Encountering Christ:

  1. Come to Me with Your Burdens: Jesus speaks with unique tenderness in this Gospel. He has come to heal, set captives free, and lift up those who are ailing. He calls people with many needs who are weary of life and burdened with hardships and difficulties. We hopelessly rely on our own means and are slow to put our trust in God. He invites us to follow him from where we are. To follow him along the journey of continual conversation as his disciple, we must first allow ourselves to experience his mercy. The Lord’s mercy is immense and inexhaustible! At Jesus’s invitation we find a response for our aching hearts: a life’s purpose as his disciple and a promise of finding rest in this life and the next.
  2. Learn from Me: Jesus is not suggesting that we live free from any yoke. Rather, Jesus places upon us his yoke. Jesus’s yoke is to fulfill the New Law, to love each other as he loves us. He wants to teach us that we will discover God’s will through him. Thus, receiving “Jesus’s yoke,” each of us enters into communion with him and makes sense of our sufferings by uniting them in the mystery of his Cross and in his work of salvation. It becomes lighter and easier to accept and take up what God has entrusted to us to carry if we do it with Jesus. We learn from Jesus, who made himself little and humble: “…he humbled himself and became obedient unto death, even death on a cross” (Philippians 2:8).
  3. I Will Give You Rest: Throughout the Gospels, we see that Jesus is patient with human limitations and complaints. Jesus understands each of us better than we understand ourselves. He wants us to share with him our burdens, one by one, aware of our need to find rest, peace, and consolation. As he did with his first band of followers, he invites us to come apart to a quiet place and to rest a while. This “rest” of being known, understood, accepted, and accompanied banishes weariness and renews our energy. He shoulders it all with us. Jesus wants us to invite him to help with whatever we are carrying.

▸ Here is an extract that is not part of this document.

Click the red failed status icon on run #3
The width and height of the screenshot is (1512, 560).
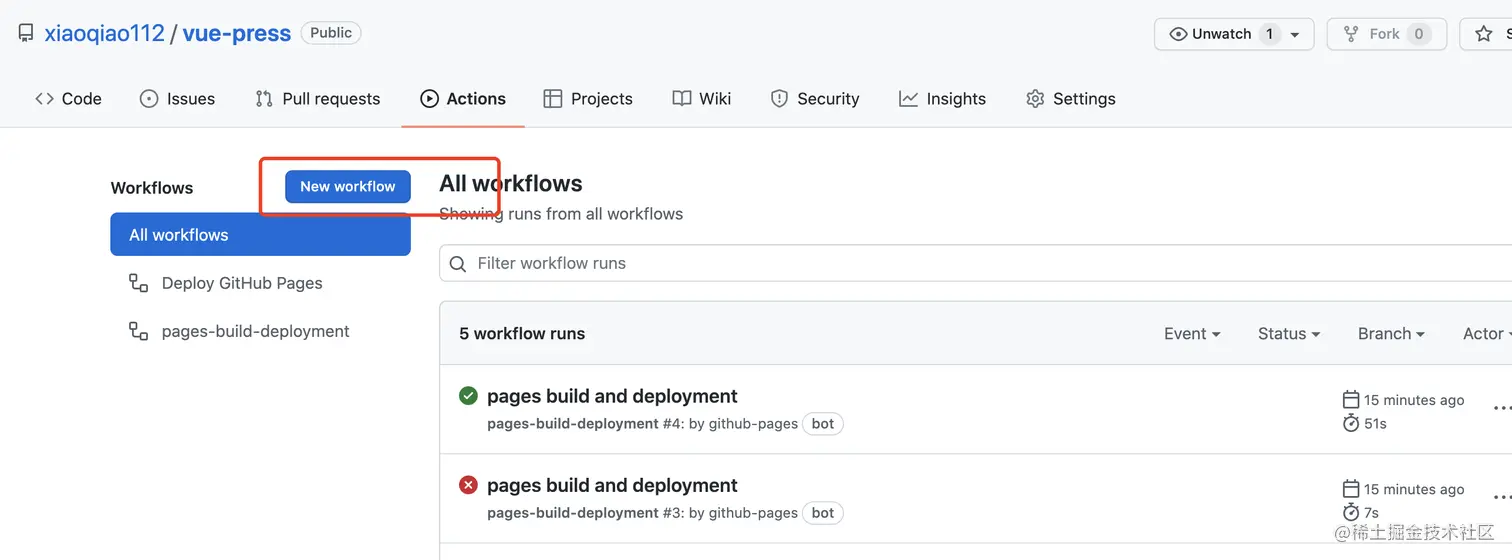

Conversing with Christ: Lord Jesus, help me not be afraid of carrying the cross and enduring any weariness or burden united with you. Let me not be scandalized or frustrated in accepting my sinfulness and limitations. Teach me to be more understanding, patient, and merciful with others who suffer and are overwhelmed. Show me how you want me to be an instrument of mercy by offering rest and help for others. Keep my eyes fixed on you, learning how to be merciful and forgiving.

Resolution: Lord, today by your grace, I will be a courageous instrument of mercy to reach out to someone I know who needs a shoulder, offering to help them carry their cross before I have to be asked. 

For Further Reflection: Delve deeper with an essay by Josef Pieper’s Leisure: The Basis of Culture on the importance of rest and leisure for the development of religion.